When is compaction triggered

Kombai monitors your context usage in a thread and dynamically decides the best points to compact context. Below are two common scenarios when Kombai will trigger compaction automatically:
  • Context window saturation: When the thread consumes the majority (typically above 90%) of the available context window.
  • Cache expiry: To optimize costs, Kombai auto-compacts the thread when the cache is close to expiring and context usage is at 50-60%. Some examples of cache expiry include switching the model and changing the thinking effort.
If you edit or restore a message, the previous compaction is reset, which may temporarily increase context usage. As you continue the conversation, Kombai will re-evaluate and trigger compaction again if necessary.

How context is managed

The context window is shared across several elements beyond your message history:
  • Infrastructure overhead: Tools, system prompts, skills, and RAG attachments typically occupy 15–35% of the window, depending on your tech stack.
  • Persistent rules: Project and User Rules are never compacted. They remain in their full form to ensure the Agent strictly adheres to your constraints at all times.

Toggle auto-compaction

Compaction is enabled by default.
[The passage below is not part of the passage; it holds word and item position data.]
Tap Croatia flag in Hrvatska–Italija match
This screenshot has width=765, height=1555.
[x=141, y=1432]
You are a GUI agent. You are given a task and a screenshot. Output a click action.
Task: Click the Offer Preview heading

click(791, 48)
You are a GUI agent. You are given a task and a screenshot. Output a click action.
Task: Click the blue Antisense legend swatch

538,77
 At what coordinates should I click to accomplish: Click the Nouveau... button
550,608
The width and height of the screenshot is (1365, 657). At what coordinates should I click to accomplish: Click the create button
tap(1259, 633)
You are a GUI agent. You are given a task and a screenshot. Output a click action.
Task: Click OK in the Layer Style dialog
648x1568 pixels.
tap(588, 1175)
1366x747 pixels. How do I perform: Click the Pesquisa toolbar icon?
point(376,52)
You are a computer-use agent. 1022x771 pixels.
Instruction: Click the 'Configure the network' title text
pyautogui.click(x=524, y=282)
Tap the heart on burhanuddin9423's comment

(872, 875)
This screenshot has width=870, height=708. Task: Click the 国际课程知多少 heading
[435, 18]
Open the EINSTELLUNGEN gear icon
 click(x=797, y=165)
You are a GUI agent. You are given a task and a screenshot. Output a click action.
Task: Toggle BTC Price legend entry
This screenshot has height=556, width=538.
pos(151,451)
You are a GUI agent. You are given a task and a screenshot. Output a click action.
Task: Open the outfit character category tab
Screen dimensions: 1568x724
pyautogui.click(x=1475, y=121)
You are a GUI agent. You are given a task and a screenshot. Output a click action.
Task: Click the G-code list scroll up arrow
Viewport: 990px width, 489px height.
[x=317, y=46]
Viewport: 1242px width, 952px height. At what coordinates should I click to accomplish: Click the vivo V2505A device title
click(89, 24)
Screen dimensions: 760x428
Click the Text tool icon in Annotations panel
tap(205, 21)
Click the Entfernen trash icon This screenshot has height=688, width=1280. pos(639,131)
If you prefer to manage the context window manually, you can disable the Auto compact threads toggle under the General settings tab of the Settings page.

Manually compact a thread

You can trigger compaction at any time by clicking the icon at the end of your thread and selecting Compact thread.

Why compact a thread

  1. Extended conversations: Restore available tokens to maintain a single, continuous thread for long-term projects.
  2. Optimized performance: Experience faster response times as compaction will reduce the massive overhead of uncompressed history.
  3. Preserved context: Retain critical information and decision points through intelligent summarization while discarding redundant data.
  4. Cost efficiency: Dramatically reduce token consumption in API calls by compressing the massive context.